🤖 AI Summary
Current test-time verification mechanisms for large language models (LLMs) lack rigorous theoretical modeling; their efficacy is jointly governed by generator coverage, validator region of convergence (ROC), and suboptimality of sampling algorithms.
Method: This paper introduces the first optimal transport formulation of test-time verification, establishing a unified geometric analysis framework. It theoretically characterizes a three-phase suboptimality–coverage trade-off curve—transport, policy improvement, and saturation—highlighting the ROC’s pivotal regulatory role. Building on this, we design and analyze both sequential and batch sampling algorithms, explicitly quantifying the computational complexity–verification performance trade-off.

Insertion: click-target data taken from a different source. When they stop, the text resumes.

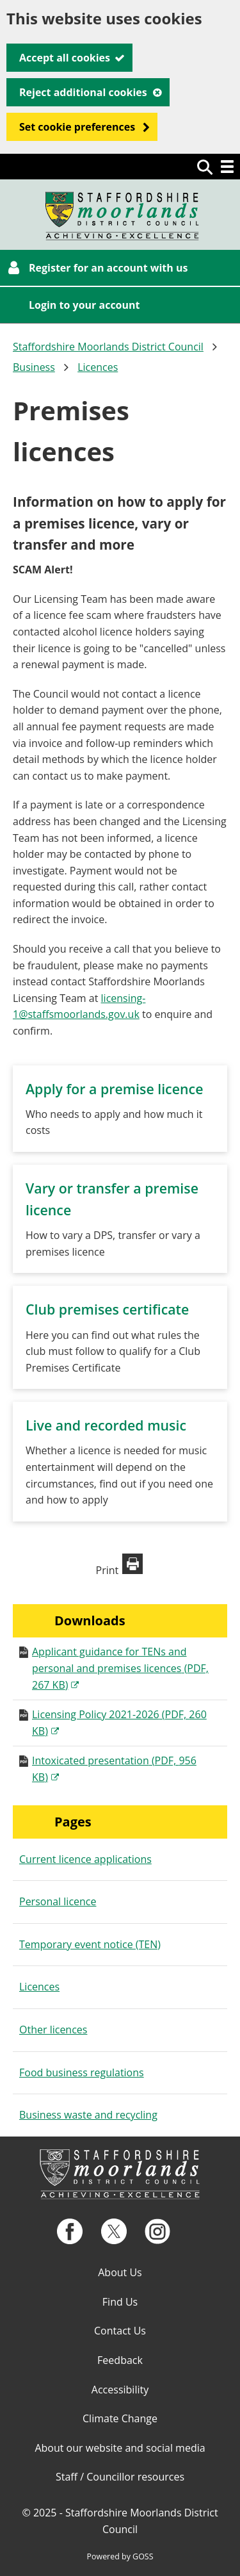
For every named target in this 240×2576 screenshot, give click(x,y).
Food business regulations (81, 2072)
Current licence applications (85, 1859)
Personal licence (57, 1901)
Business (34, 367)
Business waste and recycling (88, 2115)
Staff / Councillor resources (120, 2477)
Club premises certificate (107, 1309)
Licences (97, 367)
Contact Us (120, 2331)
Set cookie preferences (77, 127)
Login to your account (84, 305)
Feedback (120, 2360)
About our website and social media (120, 2448)
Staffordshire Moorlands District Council (108, 347)
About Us (120, 2272)
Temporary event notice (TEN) (90, 1944)
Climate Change (120, 2418)
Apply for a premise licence (114, 1088)
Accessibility (120, 2390)
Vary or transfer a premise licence (112, 1199)
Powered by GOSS (120, 2556)
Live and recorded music (106, 1425)
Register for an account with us (108, 268)
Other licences (53, 2029)
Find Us (120, 2302)
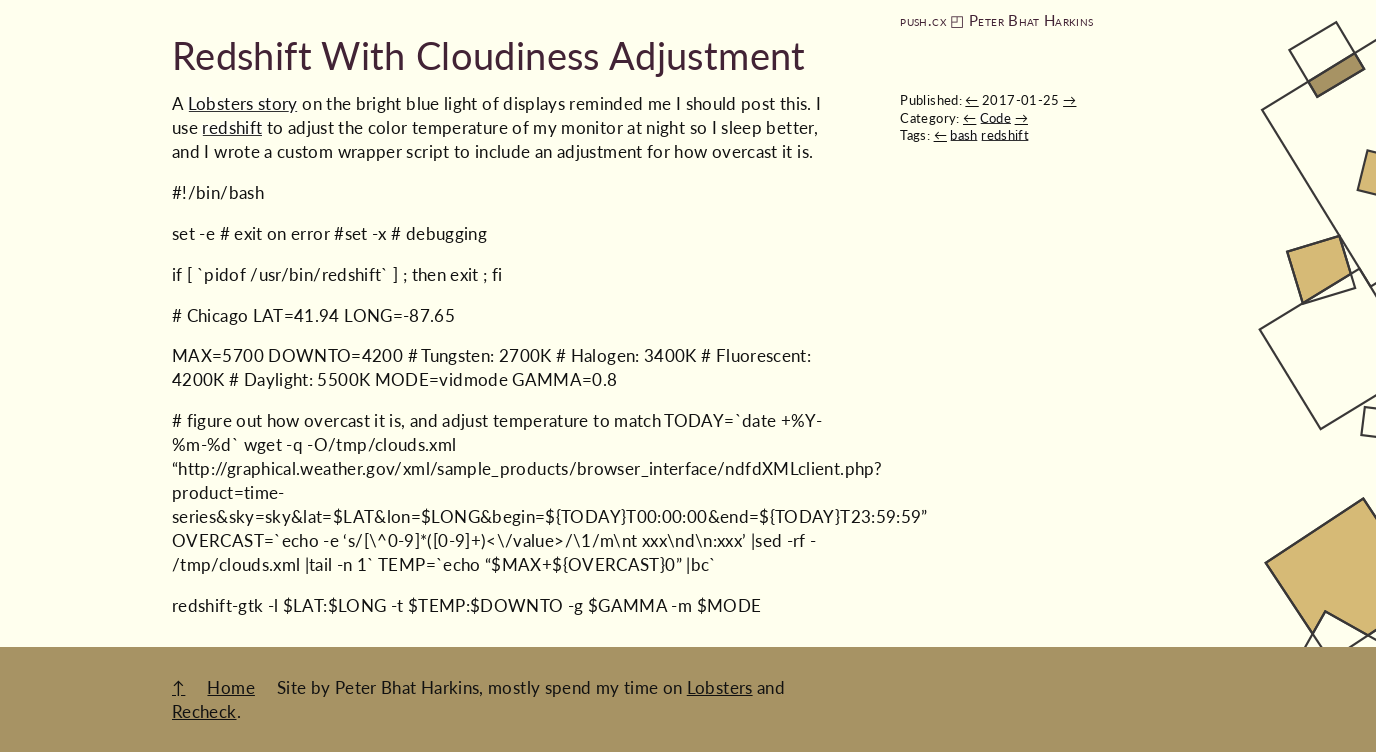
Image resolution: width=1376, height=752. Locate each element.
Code (995, 118)
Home (230, 687)
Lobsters (720, 687)
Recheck (204, 711)
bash (963, 135)
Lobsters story (243, 103)
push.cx (923, 20)
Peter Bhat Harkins (1031, 20)
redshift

Results: Experiments on Qwen, Llama, and Gemma empirically validate the predicted three-phase behavior and theoretical bounds. Our framework provides an interpretable, quantifiable foundation for trustworthy LLM reasoning, bridging theory and practice in test-time verification.
📝 Abstract
While test-time scaling with verification has shown promise in improving the performance of large language models (LLMs), the role of the verifier and its imperfections remain underexplored. The effect of verification manifests through interactions of three quantities: (i) the generator's coverage, (ii) the verifier's region of convergence (ROC), and (iii) the sampling algorithm's sub-optimality. Though recent studies capture subsets of these factors, a unified framework quantifying the geometry of their interplay is missing. We frame verifiable test-time scaling as a transport problem. This characterizes the interaction of coverage, ROC, and sub-optimality, and uncovers that the sub-optimality--coverage curve exhibits three regimes. A transport regime -- where sub-optimality increases with coverage, a policy improvement regime -- where sub-optimality may decrease with coverage, depending on the verifier's ROC, and a saturation regime -- where sub-optimality plateaus, unaffected by coverage. We further propose and analyze two classes of sampling algorithms -- sequential and batched, and examine how their computational complexities shape these trade-offs. Empirical results with Qwen, Llama, and Gemma models corroborate our theoretical findings.